Nada más nacer, mi amor arraigó con una energía indestructible; ni siquiera traté de arrancarlo de mí, porque no pensé que fuese posible hacerlo. Esa mujer se había adueñado de mí; una mirada le había bastado para trastornarme e imponerme su voluntad; ya no vivía en mí, sino en ella y para ella. 

Realicé mil extravagancias, besando la zona de mi mano que había estado en contacto con la suya, y repitiendo su nombre durante largas horas. Era suficiente que cerrase los ojos para que la viese con tanta nitidez como si estuviese delante de mí, pronunciando una y otra vez las palabras que me había dirigido en el pórtico de la iglesia: «¡Desdichado! ¡Desdichado! ¿Qué has hecho?». 

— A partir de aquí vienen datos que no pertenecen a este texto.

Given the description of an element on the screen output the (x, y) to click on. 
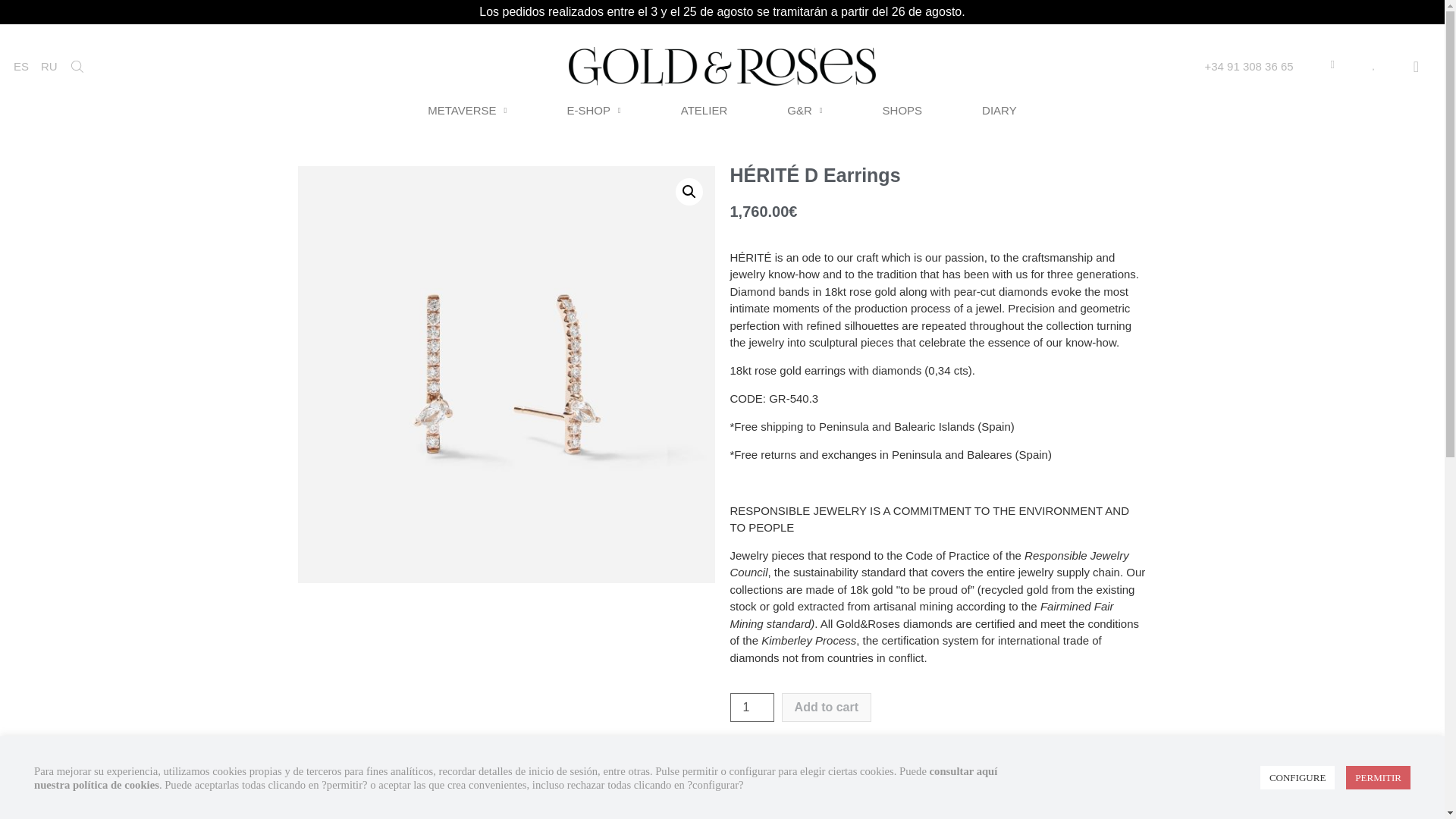
SHOPS (902, 110)
ATELIER (703, 110)
1 (751, 706)
Page 4 (938, 300)
E-SHOP (592, 110)
METAVERSE (466, 110)
DIARY (999, 110)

Me di cuenta de lo horrible de mi situación, y los aspectos funestos y terribles del estado al que me acababa de consagrar se mostraron con absoluta claridad. ¡Sacerdote! Eso quería decir ser casto, no amar a nadie, no reparar en el sexo o la edad, desviar la mirada de toda belleza, vaciando los ojos, reptar por la helada penumbra de un claustro o una iglesia, visitar únicamente a los moribundos, velar junto a cadáveres desconocidos y vestir de luto con aquella sotana negra, de forma permanente, de tal manera que el propio hábito sirviese como cortina a mi catafalco.

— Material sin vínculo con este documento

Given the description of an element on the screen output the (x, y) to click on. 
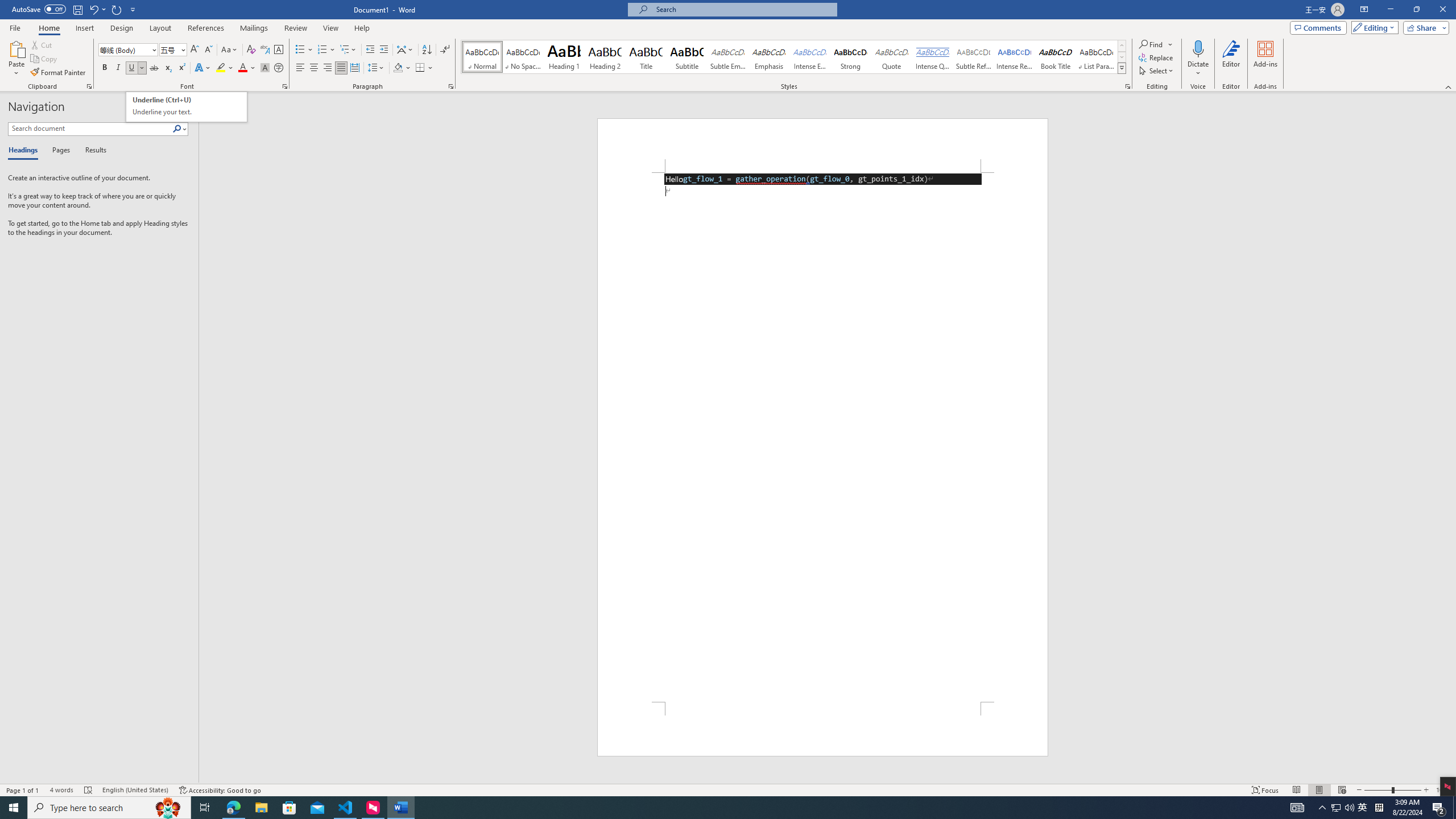
Undo Underline Style (92, 9)
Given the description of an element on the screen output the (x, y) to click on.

La vida, como un lago interior en ebullición, luchaba por desbordarme; la sangre luchaba con furia en mis arterias, y mi juventud, tanto tiempo reprimida, estalló inesperadamente como el áloe, que tarda un siglo en florecer y después irrumpe con estruendo.

¿Qué hacer para ver a Clarimonda? No tenía la menor excusa para dejar el seminario, porque no conocía a nadie en la ciudad. Tampoco podía permanecer mucho tiempo en ella, donde sólo estaría hasta que me indicasen la parroquia que iría a ocupar. 

Pensé en quitar los barrotes de mi ventana, pero ésta se encontraba a una altura tal que bajar después al otro lado sin la ayuda de una escala resultaba imposible. Por otro lado, sólo podría hacerlo de noche. ¿Cómo orientarme, entonces, por aquel laberinto de calles desconocidas? 

Estas dificultades, que quizá otros hubiesen vencido sin vacilación, me parecían insuperables; no era más que un pobre seminarista enamorado, sin experiencia ni dinero, y sin las ropas adecuadas. 

¡Ah, de no haber sido sacerdote habría podido verla todos los días! Me habría convertido en su amante, en su esposo: así me lo repetía mi ceguera; en vez de verme envuelto en aquel triste sudario, tendría trajes de seda y terciopelo, cadenas de oro, una espada y algunas plumas semejantes a las que llevaban los jóvenes caballeros. Mis cabellos, en vez sufrir el oprobio de la tonsura, caerían alrededor de mi cuello formando rizos. Luciría un bello bigote embetunado, y me transformaría en un joven apuesto.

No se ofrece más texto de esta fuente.